With gridlock in Congress, expect the judicial branch to be the branch of government where the most action takes place regarding changes in employment law, Andy Zandy, a labor and employment law attorney with Ford & Harrison LLP, said Monday at the CUNA Human Resources & Organizational Development Council Conference Monday in Anaheim, Calif.
The federal court system is slowly taking on a conservative shift, he says. The Trump Administration has appointed two judges to the U.S. Supreme Court and has more than doubled the number of judges it confirmed to the Federal Appeals Courts in 2018.
That exceeds the pace of the last five presidents, Zandy says. The 12 U.S. Circuit Courts are now composed of more than 25% Trump-appointed judges.
While Democrats control the House and Republicans the Senate, expect gridlock to continue in the legislative branch.
While Zandy doesn’t expect much legislation to pass, he believes there will be many discussions about minimum wage, overtime rules, wellness regulations, paid sick leave, and joint employment (shared employees among two or more companies).
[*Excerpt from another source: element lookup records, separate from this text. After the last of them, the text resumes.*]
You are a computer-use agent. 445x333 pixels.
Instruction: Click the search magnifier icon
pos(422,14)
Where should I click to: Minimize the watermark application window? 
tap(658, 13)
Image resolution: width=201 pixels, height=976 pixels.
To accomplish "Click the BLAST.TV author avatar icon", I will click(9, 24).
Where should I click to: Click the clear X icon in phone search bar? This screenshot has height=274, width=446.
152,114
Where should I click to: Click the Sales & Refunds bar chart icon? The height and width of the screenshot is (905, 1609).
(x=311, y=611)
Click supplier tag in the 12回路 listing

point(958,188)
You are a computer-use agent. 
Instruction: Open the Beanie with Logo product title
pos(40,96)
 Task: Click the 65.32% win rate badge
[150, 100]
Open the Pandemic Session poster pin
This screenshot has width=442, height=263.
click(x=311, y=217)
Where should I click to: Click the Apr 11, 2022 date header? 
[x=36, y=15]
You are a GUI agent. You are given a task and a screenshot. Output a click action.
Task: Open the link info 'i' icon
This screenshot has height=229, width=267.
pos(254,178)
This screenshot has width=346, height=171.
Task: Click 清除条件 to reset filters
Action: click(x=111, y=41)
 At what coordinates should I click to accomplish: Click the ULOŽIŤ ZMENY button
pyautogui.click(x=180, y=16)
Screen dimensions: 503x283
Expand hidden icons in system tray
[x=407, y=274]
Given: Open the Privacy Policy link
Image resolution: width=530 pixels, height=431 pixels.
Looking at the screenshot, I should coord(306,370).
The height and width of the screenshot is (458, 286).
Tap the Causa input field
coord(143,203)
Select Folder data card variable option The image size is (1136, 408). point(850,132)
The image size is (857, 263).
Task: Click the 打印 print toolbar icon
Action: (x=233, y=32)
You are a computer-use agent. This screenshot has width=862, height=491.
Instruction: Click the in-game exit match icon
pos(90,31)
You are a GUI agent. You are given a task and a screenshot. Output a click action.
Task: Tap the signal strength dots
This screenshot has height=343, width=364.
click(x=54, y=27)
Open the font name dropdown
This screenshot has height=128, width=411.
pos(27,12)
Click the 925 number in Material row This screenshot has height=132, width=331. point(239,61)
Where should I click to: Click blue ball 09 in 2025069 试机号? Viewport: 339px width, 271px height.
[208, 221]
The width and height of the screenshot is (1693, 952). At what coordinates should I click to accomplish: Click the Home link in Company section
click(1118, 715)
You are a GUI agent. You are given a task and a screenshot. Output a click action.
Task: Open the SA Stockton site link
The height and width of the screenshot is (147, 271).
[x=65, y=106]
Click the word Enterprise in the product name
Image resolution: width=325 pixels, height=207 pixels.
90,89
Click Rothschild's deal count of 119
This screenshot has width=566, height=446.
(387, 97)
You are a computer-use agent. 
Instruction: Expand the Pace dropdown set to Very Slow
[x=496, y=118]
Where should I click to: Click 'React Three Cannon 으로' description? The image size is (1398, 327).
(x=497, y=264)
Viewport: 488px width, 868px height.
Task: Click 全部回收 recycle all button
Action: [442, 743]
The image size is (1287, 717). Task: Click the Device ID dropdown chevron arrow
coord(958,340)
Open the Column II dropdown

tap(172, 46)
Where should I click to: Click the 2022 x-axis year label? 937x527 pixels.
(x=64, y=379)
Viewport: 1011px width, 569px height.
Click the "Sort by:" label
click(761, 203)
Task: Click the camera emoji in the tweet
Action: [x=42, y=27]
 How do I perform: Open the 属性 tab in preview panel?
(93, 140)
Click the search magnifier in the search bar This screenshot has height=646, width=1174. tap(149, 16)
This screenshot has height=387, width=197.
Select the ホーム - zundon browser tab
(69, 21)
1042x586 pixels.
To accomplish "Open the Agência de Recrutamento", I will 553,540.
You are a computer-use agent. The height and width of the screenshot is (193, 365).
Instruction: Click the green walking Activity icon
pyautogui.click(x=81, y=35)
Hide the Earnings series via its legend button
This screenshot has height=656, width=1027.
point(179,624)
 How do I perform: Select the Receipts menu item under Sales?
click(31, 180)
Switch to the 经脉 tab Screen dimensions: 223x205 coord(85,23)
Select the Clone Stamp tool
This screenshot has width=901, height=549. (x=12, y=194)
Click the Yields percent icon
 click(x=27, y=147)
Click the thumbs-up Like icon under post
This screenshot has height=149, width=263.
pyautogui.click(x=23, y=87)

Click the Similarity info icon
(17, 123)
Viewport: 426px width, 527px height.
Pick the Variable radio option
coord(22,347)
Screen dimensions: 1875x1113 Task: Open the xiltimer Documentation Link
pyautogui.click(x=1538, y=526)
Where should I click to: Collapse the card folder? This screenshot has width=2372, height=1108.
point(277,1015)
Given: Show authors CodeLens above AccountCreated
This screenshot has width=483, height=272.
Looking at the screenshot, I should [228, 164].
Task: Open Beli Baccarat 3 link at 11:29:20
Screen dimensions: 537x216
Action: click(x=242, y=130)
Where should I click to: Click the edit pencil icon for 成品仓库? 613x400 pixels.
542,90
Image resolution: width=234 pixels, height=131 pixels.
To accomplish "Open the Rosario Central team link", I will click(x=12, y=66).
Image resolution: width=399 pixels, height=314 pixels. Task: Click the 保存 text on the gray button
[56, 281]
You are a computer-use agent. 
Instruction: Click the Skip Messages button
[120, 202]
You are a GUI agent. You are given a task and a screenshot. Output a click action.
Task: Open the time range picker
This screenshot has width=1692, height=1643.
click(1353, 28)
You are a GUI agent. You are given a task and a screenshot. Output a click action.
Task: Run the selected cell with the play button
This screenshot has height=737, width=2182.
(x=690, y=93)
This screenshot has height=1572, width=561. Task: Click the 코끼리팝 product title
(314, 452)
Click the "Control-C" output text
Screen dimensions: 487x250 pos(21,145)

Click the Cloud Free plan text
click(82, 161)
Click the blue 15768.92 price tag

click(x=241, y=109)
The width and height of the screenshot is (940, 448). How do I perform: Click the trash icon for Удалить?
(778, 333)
Employees filed fewer discrimination charges with the Equal Employment Opportunity Commission (EEOC) in the last fiscal year than they have in more than a decade, Zandy says, despite the surge in sexual harassment reports the #MeToo movement spurred.
EEOC received 76,418 complaints in 2018, with retaliation, sex, disability, and race discrimination cases topping the list. Sexual harassment made up less than one third of sex discrimination charges.
The Department of Labor (DOL) issued a replacement of the Obama Administration’s overtime rule, raising the minimum salary threshold to $35,308 per year. That’s $12,000 less than the what amount the Obama Administration proposed.
The DOL says the proposed rule will increase the number of overtime-eligible employees by more than one million.